■ **AIM OF THE EXERCISE**:
Copy each line of the data below exactly, leaving out pictures.
RECORDS SUPPLIED: Begin
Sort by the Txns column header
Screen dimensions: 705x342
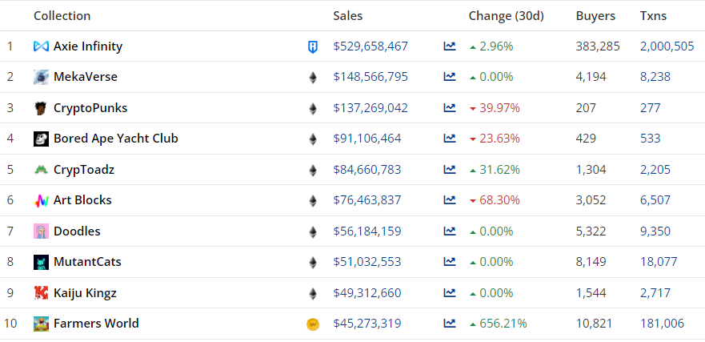click(653, 16)
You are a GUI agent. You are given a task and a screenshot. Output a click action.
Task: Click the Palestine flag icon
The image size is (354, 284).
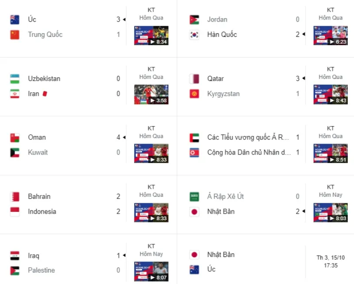(14, 270)
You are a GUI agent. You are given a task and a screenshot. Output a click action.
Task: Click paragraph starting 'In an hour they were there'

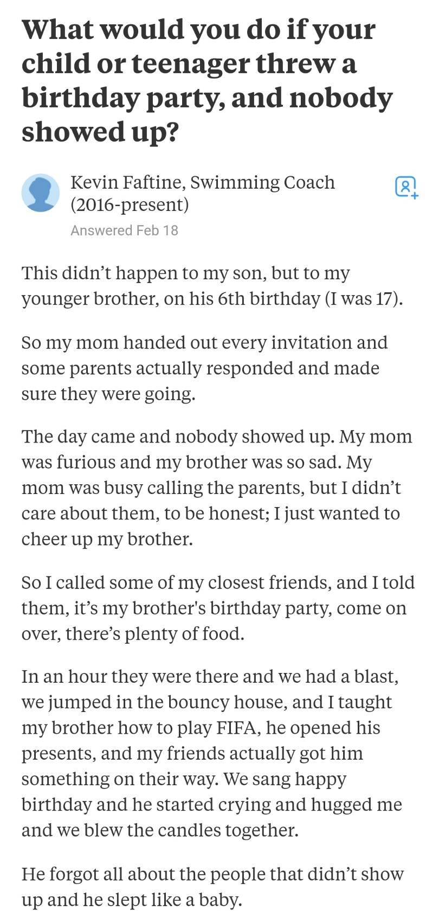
RECORDS SUPPLIED: End
■ **EXERCISE RESPONSE**:
Sort by the Txns column header
Screen dimensions: 705x342
click(653, 16)
You are a GUI agent. You are given a task and a screenshot. Output a click action.
Task: Click the Palestine flag icon
The image size is (354, 284).
(14, 270)
You are a GUI agent. You are given a task and a screenshot. Output a click action.
Task: Click paragraph starting 'In an hour they were there'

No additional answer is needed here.